7. E, portanto, aí está a lição que São Pedro (3,15-18) aprendeu e viveu e hoje nos comunica: «estai sempre sempre prontos [atentos, preparados] para dar convictamente a quem vos pedir a razão da esperança que há em vós» (hétoimoi aeì pròs apologían pantì tô aitoûnti hymãs lógon perì tês en hymîn elpídos) (cf. 1 Pedro 3,15). Não se trata de «razões»; trata-se da «razão», do lógos. A razão, o lógos, não é aqui um terreno intelectual ou um objeto do pensamento, mas uma pessoa: Jesus Cristo. É Ele a razão, o lógos, «pelo qual tudo foi feito, e sem Ele nada foi feito» (João 1,3). Então, Ele habita e enche o universo inteiro e a nossa vida também. «É n’Ele que vivemos, nos movemos e existimos» (Atos dos Apóstolos 17,28). Nós com Ele, e Ele em nós, santuários vivos do Deus vivo. De forma intensa, como sempre, grita S. Paulo aos ouvidos dos cristãos de Corinto e aos nossos: «Não sabeis que sois Templo de Deus, e que o Espírito de Deus habita em vós? (…). Na verdade, o Templo de Deus é Santo, e esse Templo sois vós!» (1 Coríntios 3,16 e 17). Sem equívocos agora: estar prontos a dar a razão é estar prontos a dar o lógos, isto é, Jesus, a razão de fundo da vida de Pedro e da nossa; a razão não são as razões, arrazoados; é a pessoa de Jesus, o lógos, o Verbo de Deus [kaì ho lógos sarx egéneto = «e o Verbo se fez carne»] (João 1,14).

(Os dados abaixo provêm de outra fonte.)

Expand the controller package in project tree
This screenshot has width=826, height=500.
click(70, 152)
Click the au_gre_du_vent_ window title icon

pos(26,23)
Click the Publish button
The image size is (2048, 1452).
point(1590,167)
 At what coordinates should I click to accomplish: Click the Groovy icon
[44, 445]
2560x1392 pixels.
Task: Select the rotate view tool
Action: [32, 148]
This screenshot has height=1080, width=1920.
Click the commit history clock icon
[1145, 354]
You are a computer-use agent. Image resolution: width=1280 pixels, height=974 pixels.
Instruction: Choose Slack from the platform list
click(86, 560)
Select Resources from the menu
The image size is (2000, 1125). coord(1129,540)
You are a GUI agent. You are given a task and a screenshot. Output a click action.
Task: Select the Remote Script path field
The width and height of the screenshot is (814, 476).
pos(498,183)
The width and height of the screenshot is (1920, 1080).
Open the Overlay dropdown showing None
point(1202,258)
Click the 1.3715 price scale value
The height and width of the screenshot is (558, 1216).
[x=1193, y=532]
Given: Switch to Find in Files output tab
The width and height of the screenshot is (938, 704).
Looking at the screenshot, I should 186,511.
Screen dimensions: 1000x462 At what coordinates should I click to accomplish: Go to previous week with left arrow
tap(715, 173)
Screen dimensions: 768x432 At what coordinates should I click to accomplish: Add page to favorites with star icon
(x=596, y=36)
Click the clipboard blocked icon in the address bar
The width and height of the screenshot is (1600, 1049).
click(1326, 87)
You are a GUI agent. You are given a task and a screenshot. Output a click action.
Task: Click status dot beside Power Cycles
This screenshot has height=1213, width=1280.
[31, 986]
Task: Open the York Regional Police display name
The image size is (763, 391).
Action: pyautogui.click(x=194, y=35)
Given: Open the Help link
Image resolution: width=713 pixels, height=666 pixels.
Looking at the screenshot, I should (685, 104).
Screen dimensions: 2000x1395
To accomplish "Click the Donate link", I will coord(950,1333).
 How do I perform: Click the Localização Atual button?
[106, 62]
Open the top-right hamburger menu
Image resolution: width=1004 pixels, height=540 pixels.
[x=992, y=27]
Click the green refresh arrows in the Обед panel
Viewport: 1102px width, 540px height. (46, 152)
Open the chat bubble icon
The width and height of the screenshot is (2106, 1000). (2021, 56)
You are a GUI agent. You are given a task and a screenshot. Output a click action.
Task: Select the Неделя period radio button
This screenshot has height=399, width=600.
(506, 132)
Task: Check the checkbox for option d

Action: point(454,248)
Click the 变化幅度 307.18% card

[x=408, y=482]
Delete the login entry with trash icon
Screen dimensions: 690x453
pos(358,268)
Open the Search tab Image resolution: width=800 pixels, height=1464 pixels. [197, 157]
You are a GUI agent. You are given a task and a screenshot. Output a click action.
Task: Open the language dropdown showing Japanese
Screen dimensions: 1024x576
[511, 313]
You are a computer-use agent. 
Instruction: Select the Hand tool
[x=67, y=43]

Estar prontos a dar a razão é estar prontos a dar a mão, isto é, o pão, compreensão, amor, esperança e confiança, sentido, engenheiros de um mundo novo, verdadeiro, credível, transparente.

8. Diz, de forma absolutamente maravilhosa, o velho comentário rabínico aos Salmos, dito Midrash Tehillîm, que, quando Israel estava no Sinai para fazer aliança com Deus, «o ventre das mulheres grávidas se tornou transparente como vidro, para que os embriões pudessem ver Deus e conversar com Ele». Oh admirável mundo novo!

9. O Espírito Santo faz nascer em nós esta transparência luminosa e maravilhosa. Luz que alumia, e não engana, Amor, só Amor, nada mais que Amor. Vem, Espírito de Luz, construtor e Senhor das mais belas transparências e vivências. Precisamos tanto de Ti nesta calçada enlameada e escura e escorregadia em que andamos. Esquecemo-nos tantas vezes de que é em ti que «vivemos, nos movemos e existimos».

10. Missão nossa será então cantar a glória de Deus e convocar a terra inteira para verificar as maravilhas operadas por Deus. Todos e cada um. A comunidade e eu de mãos dadas e levantadas para Deus, como acontece muitas vezes nos Salmos. Temos muito a relatar e a agradecer, repassando diante de nós, não apenas a paisagem bíblica, mas também a nossa paisagem humana. Também o Salmo de hoje começa em tom comunitário (Salmo 66,1-12) para nos mostrar depois também o papel do solista (v. 13-20).